The gist of the new regulations are that all motorcycles must meet certain emissions standards. Furthermore, it limits individuals to be able to build only one custom motorcycle in their lifetime “whether they own it or not!”
The new regulations will make it very difficult if not impossible for small motorcycle manufacturers to be able to compete and/or stay in business because of the stringent regulations. Moreover, it severely restricts an individual’s right to be able to build and own custom motorcycles. Further it severely restricts your right to put custom pipes on your motorcycles.
There have been laws on the books for almost 20 years which prevent motorcyclists from “tampering” with the stock pipes on their motorcycles. As we all know, these laws for the most part have either been not enforced, or were largely ignored by law enforcement. I have heard of isolated individual cases, where bikers have been stopped by police agencies, and issued fix it tickets for loud pipes.
What do these new regulations mean to you? It is hard to tell at this time. The new laws will impose fines on motorcycle shops that install aftermarket pipes of $10,000 per occurrence. It looks like things are about to change in a big way for all bikers with respect to their motorcycles.
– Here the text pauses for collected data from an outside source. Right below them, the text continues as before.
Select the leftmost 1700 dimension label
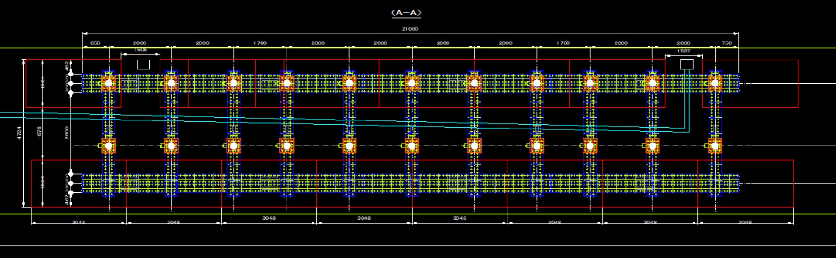click(260, 43)
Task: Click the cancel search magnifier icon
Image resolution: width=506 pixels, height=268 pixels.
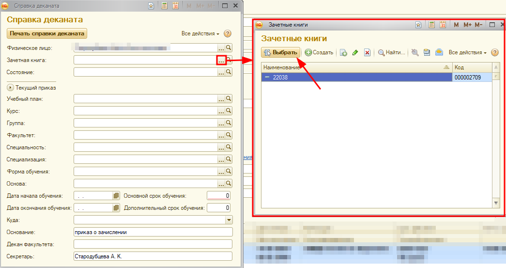Action: tap(415, 52)
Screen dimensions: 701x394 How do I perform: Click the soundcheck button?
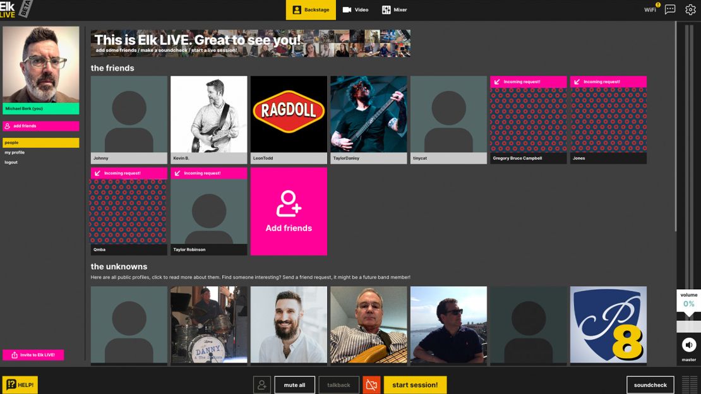pos(650,385)
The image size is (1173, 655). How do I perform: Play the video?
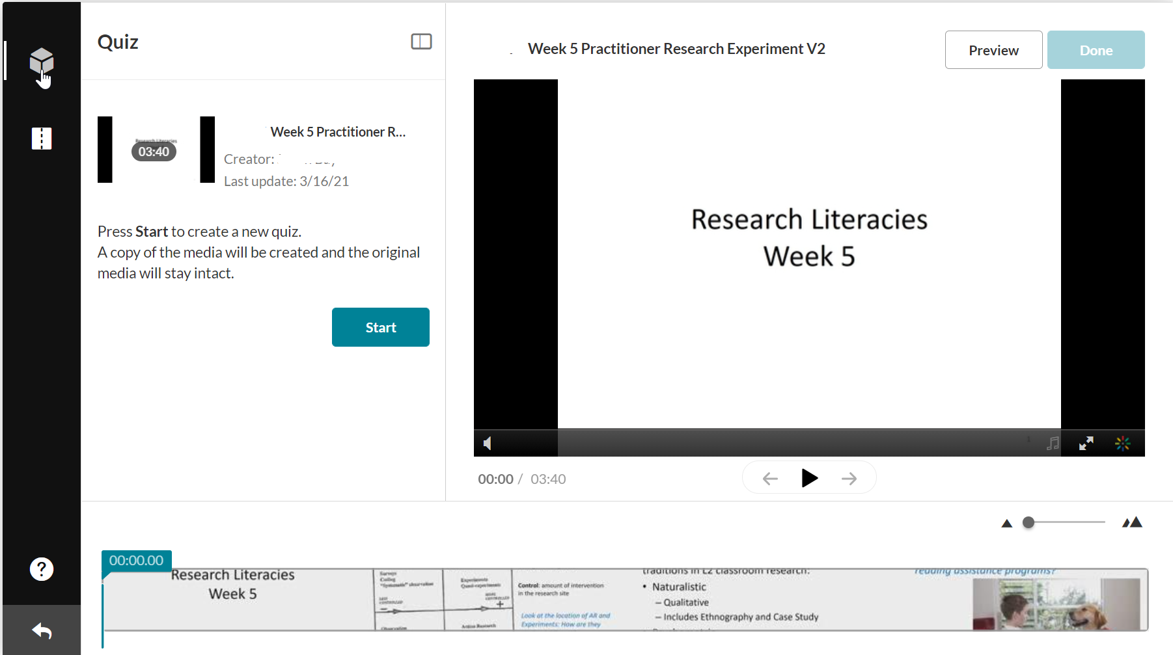(x=809, y=479)
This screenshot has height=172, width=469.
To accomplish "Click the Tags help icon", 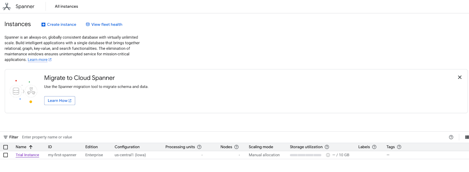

If you do decide to put custom pipes on your motorcycles, make sure you keep the stock pipes for your motorcycles, just in case you are issued a fix it ticket. Who wants to pay $1,000.00 or more to repurchase stock pipes for your motorcycles in case you have to revert back to stock?
My personal opinion with respect to the new regulations is outright dismay and disgust. I personally feel that the way the new regulations are written, you’ll basically have to stick with a stock motorcycle engine and pipes, or be in violation of the law. Furthermore, the new regulations will put many businesses out of business, and many workers on the streets.
Moreover, it opens the way for the federal government to mandate mandatory emissions testing on motorcycles, just like cars. The new regulations appear to be more about back end taxes (through costs for testing, fines and tickets) on motorcycle shops and riders, rather than a real attempt to clean up the air.